Mediterranean outflow. Mediterranean on the left, Atlantic Ocean on the right. The warm and salty water of the Mediterranean Outflow is dyed red.

I’ve noticed that people start glazing over when I talk about this, so in the future, instead of talking about it, I am going to refer them to this post. So here we go:

Similarity is achieved when the model conditions fulfill the three different types of similarity:

Geometrical similarity
Objects are called geometrically similar, if one object can be constructed from the other by uniformly scaling it (either shrinking or enlarging). In case of tank experiments, geometrical similarity has to be met for all parts of the experiment, i.e. the scaling factor from real structures/ships/basins/… to model structures/ships/basins/… has to be the same for all elements involved in a specific experiment.

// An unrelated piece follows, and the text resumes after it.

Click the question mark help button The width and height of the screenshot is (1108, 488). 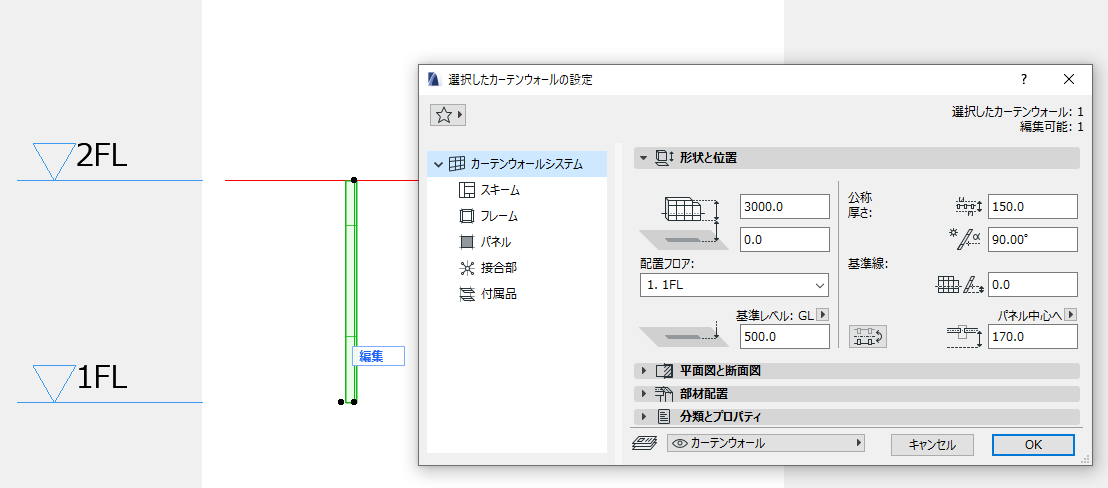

This also holds for other parameters like, for example, the elastic deformation of the model.

Kinematic similarity
Velocities are called similar if x, y and z velocity components in the model have the same ratio to each other as in the real application. This means that streamlines in the model and in the real case must be similar.

Dynamic similarity
If both geometrical similarity and kinematic similarity are given, dynamic similarity is achieved. This means that the ratio between different forces in the model is the same as the ratio between different scales in the real application. Forces that are of importance here are for example gravitational forces, surface forces, elastic forces, viscous forces and inertia forces.

 

Dimensionless numbers can be used to describe systems and check if the three similarities described above are met. In the case of the experiments presented on my blog, the Froude number and the Reynolds number are the most important dimensionless numbers.

The Froude number is the ratio between inertia and gravity. If model and real world application have the same Froude number, it is ensured that gravitational forces are correctly scaled.

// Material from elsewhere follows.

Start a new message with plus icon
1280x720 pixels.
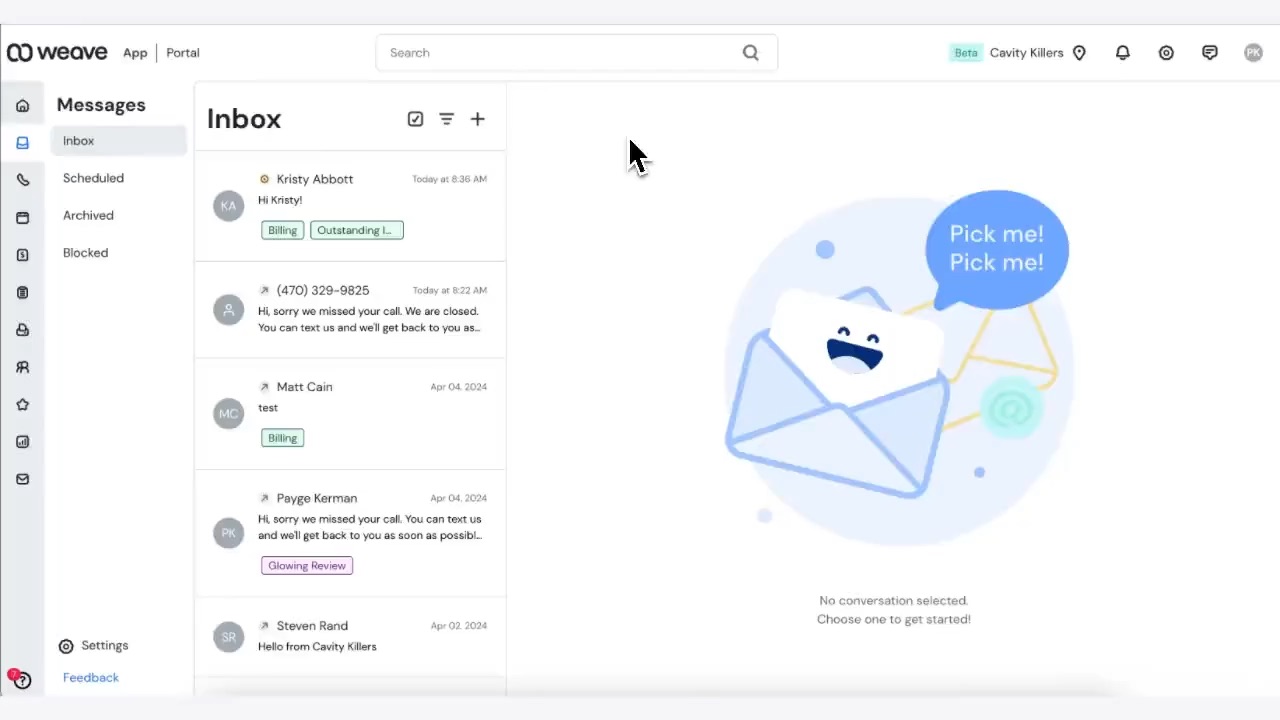pos(478,119)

The Reynolds number is the ratio between inertia and viscous forces. If model and real world application have the same Reynolds number, it is ensured that viscous forces are correctly scaled.

To obtain equality of Froude number and Reynolds number for a model with the scale 1:10, the kinematic viscosity of the fluid used to simulate water in the model has to be 3.5×10-8m2/s, several orders of magnitude less than that of water, which is on the order of 1×10-6m2/s.

There are a couple of other dimensionless numbers that can be relevant in other contexts than the kind of tank experiments we are doing here, like for example the Mach number (Ratio between inertia and elastic fluid forces; in our case not very important because the elasticity of water is very small) or the Weber number (the ration between inertia and surface tension forces). In hydrodynamic modeling in shipbuilding, the inclusion of cavitation is also important: The production and immediate destruction of small bubbles when water is subjected to rapid pressure changes, like for example at the propeller of a ship.

It is often impossible to achieve similarity in the strict sense in a model experiment. The further away from similarity the model is relative to the real worlds, the more difficult model results are to interpret with respect to what can be expected in the real world, and the more caution is needed when similar behavior is assumed despite the conditions for it not being met.

This is however not a problem: Tank experiments are still a great way of gaining insights into the physics of the ocean. One just has to design an experiment specifically for the one process one wants to observe, and keep in mind the limitations of each experimental setup as to not draw conclusions about other processes that might not be adequately represented.